Mutate data

Learn about mutating data using the tidyverse
Author

Stefano Coretta

Published

July 15, 2024

1 Mutate

library(tidyverse)

glot_status <- readRDS("data/coretta2022/glot_status.rds")

To change existing columns or create new columns, we can use the mutate() function from the dplyr package.

To learn how to use mutate(), we will re-create the status column (let’s call it Status this time) from the Code_ID column in glot_status.

The Code_ID column contains the status of each language in the form aes-STATUS where STATUS is one of not_endangered, threatened, shifting, moribund, nearly_extinct and extinct.

[1] "aes-shifting"       "aes-extinct"        "aes-moribund"      
[4] "aes-nearly_extinct" "aes-threatened"     "aes-not_endangered"

We want to create a new column called Status which has only the STATUS label (without the aes- part). To remove aes- from the Code_ID column we can use the str_remove() function from the stringr package. Check the documentation of ?str_remove to learn which arguments it uses.

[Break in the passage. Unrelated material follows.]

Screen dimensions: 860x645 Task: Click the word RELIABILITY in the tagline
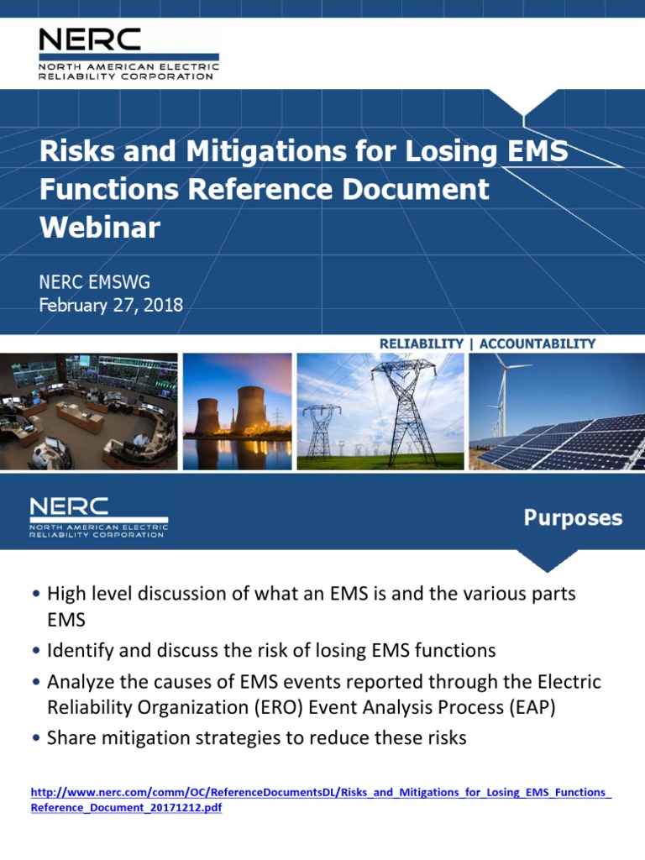click(x=421, y=343)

glot_status <- glot_status |>
  mutate(
    Status = str_remove(Code_ID, "aes-")
  )

If you check glot_status now you will find that a new column, Status, has been added. This column is a character column (chr).

Let’s reproduce the bar chart from above but with all the data from glot_status, using now the Status column.

glot_status |>
  ggplot(aes(x = Status)) +
  geom_bar()
Figure 1: Number of languages by endangerment status (repeated).

But something is not quite right… The order of the levels of Status does not match the order that makes sense (from least to most endangered)! Why?

This is because status (the pre-existing column) is a factor column, rather than a simple character column. What is a factor vector/column?

Factor vector

A factor vector (or column) is a vector that contains a list of values (called levels) from a closed set.

The levels of a factor are ordered alphabetically by default.

A vector/column can be mutated into a factor column with the as.factor() function. In the following code, we change the existing column Status, in other words we overwrite it (this happens automatically, because the Status column already exists, so it is replaced).

glot_status <- glot_status |>
  mutate(
    Status = as.factor(Status)
  )

# read below for an explanation of the dollar disgn $ syntax
levels(glot_status$Status)
[1] "extinct"        "moribund"       "nearly_extinct" "not_endangered"
[5] "shifting"       "threatened"    

The levels() functions returns the levels of a factor column in the order they are stored in the factor: by default the order is alphabetical. But wait, what is that $ in glot_status$Status?

The dollar sign $ a base R way of extracting a single column (in this case Status) from a data frame (glot_status).

The dollar sign `$`

You can use the dollar sign $ to extract a single column from a data frame as a vector.

What if we want the levels of Status to be ordered in a more logical manner: not_endangered, threatened, shifting, moribund, nearly_extinct and extinct? Easy! We can use the factor() function instead of as.factor() and specify the levels and their order.

glot_status <- glot_status |>
  mutate(
    Status = factor(Status, levels = c("not_endangered", "threatened", "shifting", "moribund", "nearly_extinct", "extinct"))
  )

levels(glot_status$Status)
[1] "not_endangered" "threatened"     "shifting"       "moribund"      
[5] "nearly_extinct" "extinct"       

You see that now the order of the levels returned by levels() is the one we specified.

Transforming character columns to vector columns is helpful to specify a particular order of the levels which can then be used when plotting.

glot_status |>
  ggplot(aes(x = Status)) +
  geom_bar()
Figure 2: Number of languages by endangerment status (repeated).